The image of such a small lovely child committing such a vile, inhuman act had haunted Luthias for twelve years now. God had made him witness to that horror for a reason. God haunted him with nightmares of the child for a reason. Every day since he had walked away from Deidra, he had regretted it. He had tried to comfort himself with the knowledge that trying a child was illegal and he'd honored the law. But he knew in his heart it had just been an excuse. God's law superseded any law created by man. He was God's servant, and Deidra MacKay offended God. It was his calling to keep her from committing any further horrors and to punish her if she transgressed. She was not a child anymore; had not been for some time. It was past time for him to set things to rights.
He took his calling very seriously.
The twitching stopped, but he didn't want to go back inside. He didn't think he could sleep in that croft tonight anyway. He crossed the dark yard and lowered himself onto a log. It was too dark to travel in such terrain, plus his men needed their sleep. Tomorrow they had a long journey ahead of them. He'd caught word of another witch in the lowlands. This one heard the voices of the dead and used her magic to find lost objects. Evil. He shuddered just to imagine the kind of evil that raised the dead for profit. He would come back to Strathwick and seek another opportunity.

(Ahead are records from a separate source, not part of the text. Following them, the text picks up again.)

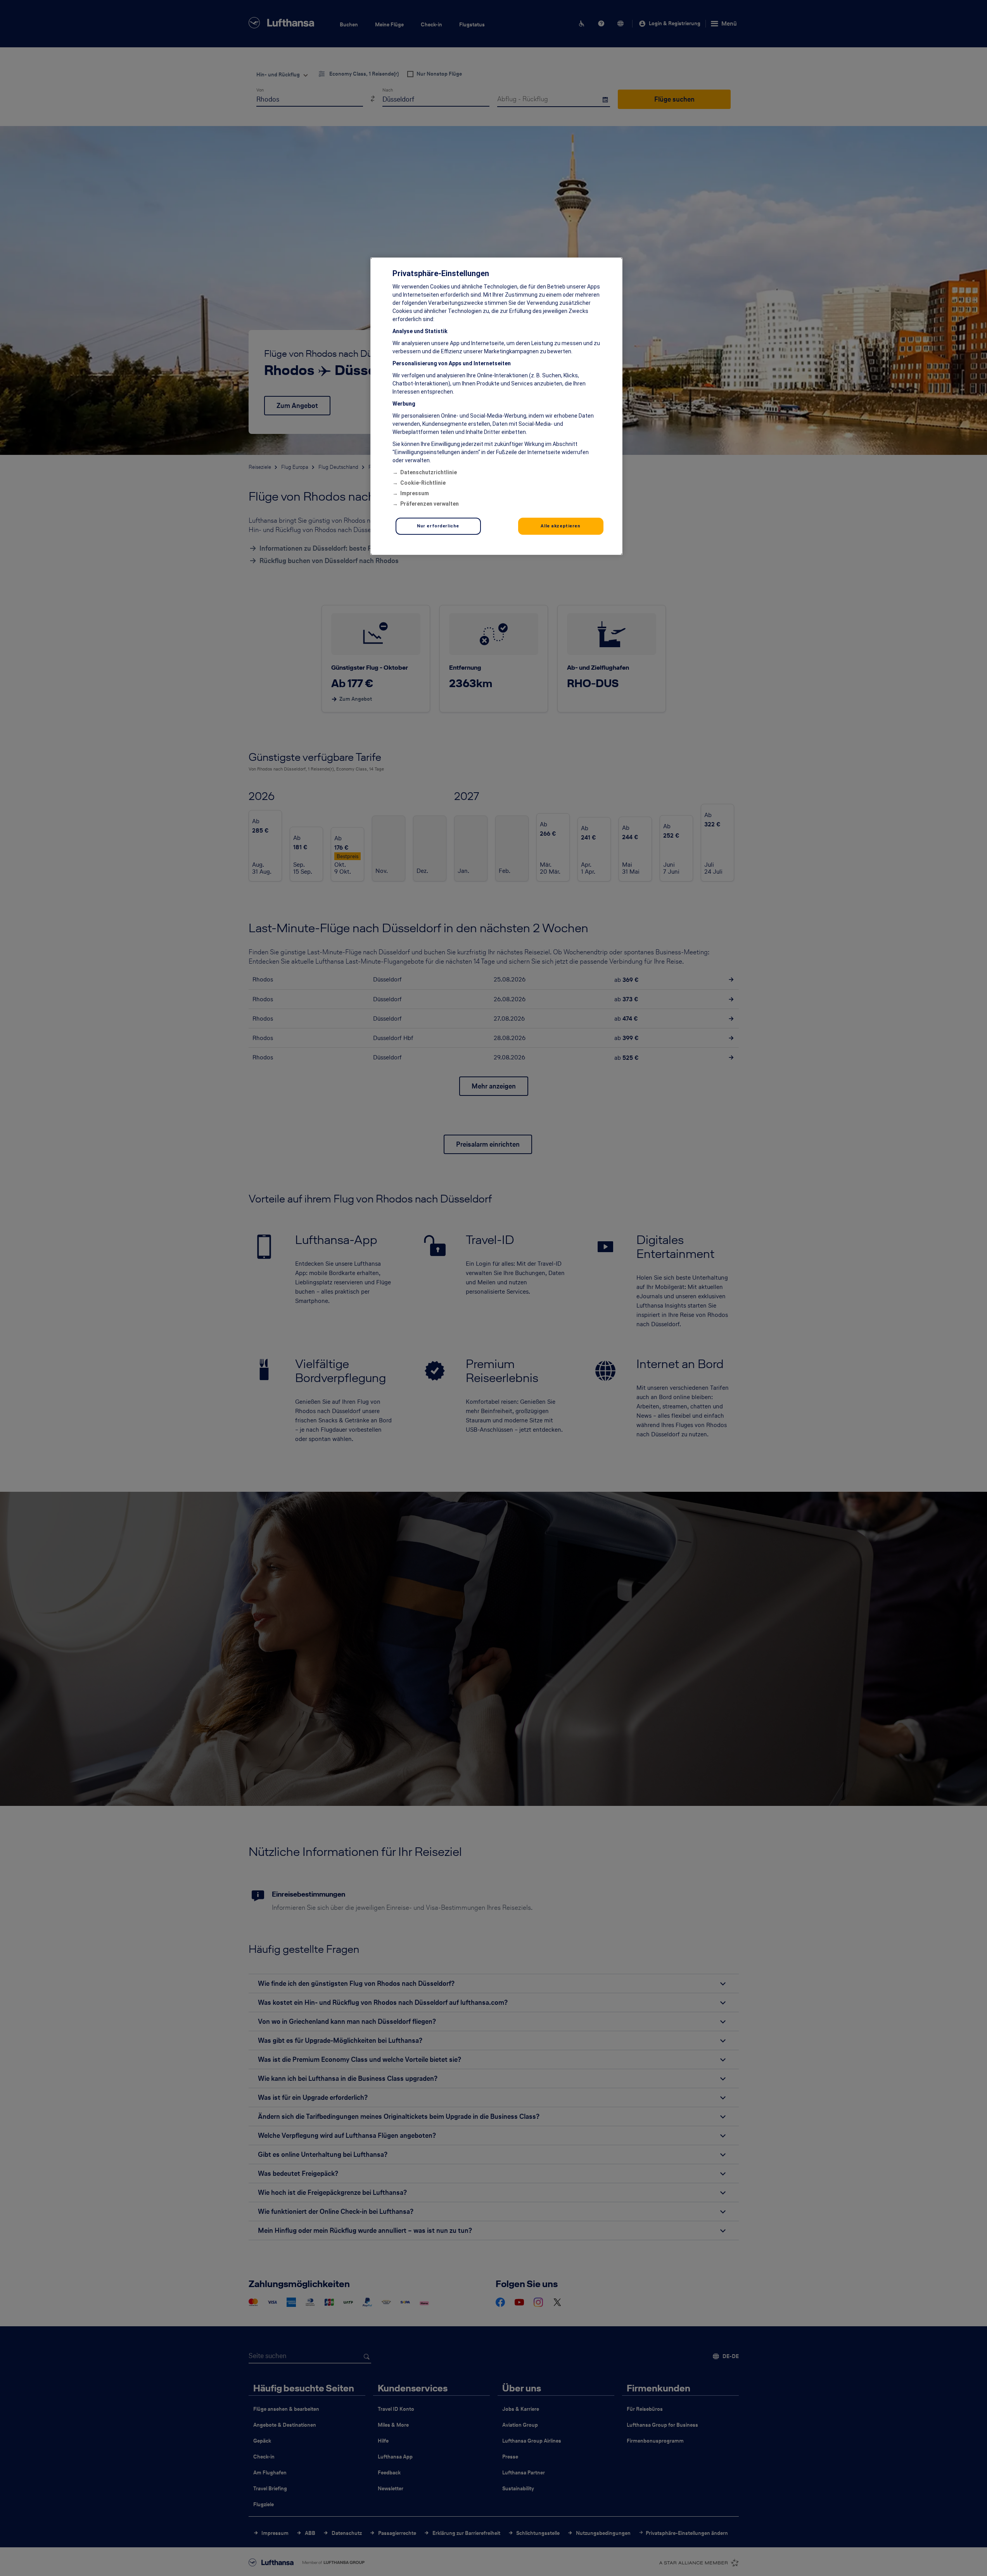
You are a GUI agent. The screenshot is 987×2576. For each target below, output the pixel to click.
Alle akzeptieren (560, 526)
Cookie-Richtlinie (423, 483)
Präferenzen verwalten (429, 504)
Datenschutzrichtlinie (428, 472)
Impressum (414, 493)
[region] (496, 406)
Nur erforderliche (438, 526)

As he sat contemplating his next assignment, he became aware of movement in the distance, near the castle. He sat very still, watching. A lone figure moved silently through the darkness. But he was wrong; he soon saw that it was not alone. In the distance behind it followed an entourage of figures low to the ground. Dogs, it appeared, or mayhap wolves.
Luthias recoiled inside, his lips curling.
The animal whisperer, out skulking about after everyone else was asleep. As he watched, he noted she carried a satchel. She disappeared into the stables, then reappeared moments later leading a horse. He watched her until she was gone.
She was leaving Strathwick.
He felt an unfamiliar tugging at the corners of his mouth and realized it was a smile. He'd finally smoked her out.
A change of plans was in order. He would not be heading directly to the lowlands after all. God had finally rewarded his patience with opportunity. It was time to set things right.